━━━━━ Data provided ━━━━━

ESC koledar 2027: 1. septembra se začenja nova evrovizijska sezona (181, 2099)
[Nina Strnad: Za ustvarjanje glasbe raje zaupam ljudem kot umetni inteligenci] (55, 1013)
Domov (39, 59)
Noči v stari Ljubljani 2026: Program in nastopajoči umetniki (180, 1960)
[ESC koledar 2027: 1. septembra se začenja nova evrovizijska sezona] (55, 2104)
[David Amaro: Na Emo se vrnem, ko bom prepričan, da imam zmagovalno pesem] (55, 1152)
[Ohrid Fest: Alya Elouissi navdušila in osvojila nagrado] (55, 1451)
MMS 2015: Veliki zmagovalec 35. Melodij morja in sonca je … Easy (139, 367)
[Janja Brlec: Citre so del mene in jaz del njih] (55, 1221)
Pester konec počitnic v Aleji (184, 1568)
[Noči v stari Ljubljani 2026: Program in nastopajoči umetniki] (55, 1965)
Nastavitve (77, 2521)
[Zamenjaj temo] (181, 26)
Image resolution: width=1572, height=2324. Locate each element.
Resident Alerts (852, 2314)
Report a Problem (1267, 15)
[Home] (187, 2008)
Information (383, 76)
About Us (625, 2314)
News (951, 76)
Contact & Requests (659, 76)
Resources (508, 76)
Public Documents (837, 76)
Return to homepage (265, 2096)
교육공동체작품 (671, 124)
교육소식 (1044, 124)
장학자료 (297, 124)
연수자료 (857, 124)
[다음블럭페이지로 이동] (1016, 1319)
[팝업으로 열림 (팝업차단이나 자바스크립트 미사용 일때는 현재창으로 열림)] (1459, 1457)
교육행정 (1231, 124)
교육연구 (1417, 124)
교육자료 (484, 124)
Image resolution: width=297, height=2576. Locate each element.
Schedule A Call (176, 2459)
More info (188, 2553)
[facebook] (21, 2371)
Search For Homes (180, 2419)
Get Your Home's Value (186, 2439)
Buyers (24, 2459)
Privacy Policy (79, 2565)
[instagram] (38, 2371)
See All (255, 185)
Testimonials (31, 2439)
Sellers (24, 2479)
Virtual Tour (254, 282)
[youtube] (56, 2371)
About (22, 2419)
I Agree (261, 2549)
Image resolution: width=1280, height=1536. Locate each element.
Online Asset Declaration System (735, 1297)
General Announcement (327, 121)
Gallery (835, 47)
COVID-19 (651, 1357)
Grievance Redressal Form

━━━━━

### What to produce
What is needed here is a word-for-word copy of the whole listing.

### Solution to this exercise
ESC koledar 2027: 1. septembra se začenja nova evrovizijska sezona (181, 2099)
[Nina Strnad: Za ustvarjanje glasbe raje zaupam ljudem kot umetni inteligenci] (55, 1013)
Domov (39, 59)
Noči v stari Ljubljani 2026: Program in nastopajoči umetniki (180, 1960)
[ESC koledar 2027: 1. septembra se začenja nova evrovizijska sezona] (55, 2104)
[David Amaro: Na Emo se vrnem, ko bom prepričan, da imam zmagovalno pesem] (55, 1152)
[Ohrid Fest: Alya Elouissi navdušila in osvojila nagrado] (55, 1451)
MMS 2015: Veliki zmagovalec 35. Melodij morja in sonca je … Easy (139, 367)
[Janja Brlec: Citre so del mene in jaz del njih] (55, 1221)
Pester konec počitnic v Aleji (184, 1568)
[Noči v stari Ljubljani 2026: Program in nastopajoči umetniki] (55, 1965)
Nastavitve (77, 2521)
[Zamenjaj temo] (181, 26)
Image resolution: width=1572, height=2324. Locate each element.
Resident Alerts (852, 2314)
Report a Problem (1267, 15)
[Home] (187, 2008)
Information (383, 76)
About Us (625, 2314)
News (951, 76)
Contact & Requests (659, 76)
Resources (508, 76)
Public Documents (837, 76)
Return to homepage (265, 2096)
교육공동체작품 (671, 124)
교육소식 (1044, 124)
장학자료 (297, 124)
연수자료 (857, 124)
[다음블럭페이지로 이동] (1016, 1319)
[팝업으로 열림 (팝업차단이나 자바스크립트 미사용 일때는 현재창으로 열림)] (1459, 1457)
교육행정 (1231, 124)
교육연구 (1417, 124)
교육자료 (484, 124)
Image resolution: width=297, height=2576. Locate each element.
Schedule A Call (176, 2459)
More info (188, 2553)
[facebook] (21, 2371)
Search For Homes (180, 2419)
Get Your Home's Value (186, 2439)
Buyers (24, 2459)
Privacy Policy (79, 2565)
[instagram] (38, 2371)
See All (255, 185)
Testimonials (31, 2439)
Sellers (24, 2479)
Virtual Tour (254, 282)
[youtube] (56, 2371)
About (22, 2419)
I Agree (261, 2549)
Image resolution: width=1280, height=1536. Locate each element.
Online Asset Declaration System (735, 1297)
General Announcement (327, 121)
Gallery (835, 47)
COVID-19 (651, 1357)
Grievance Redressal Form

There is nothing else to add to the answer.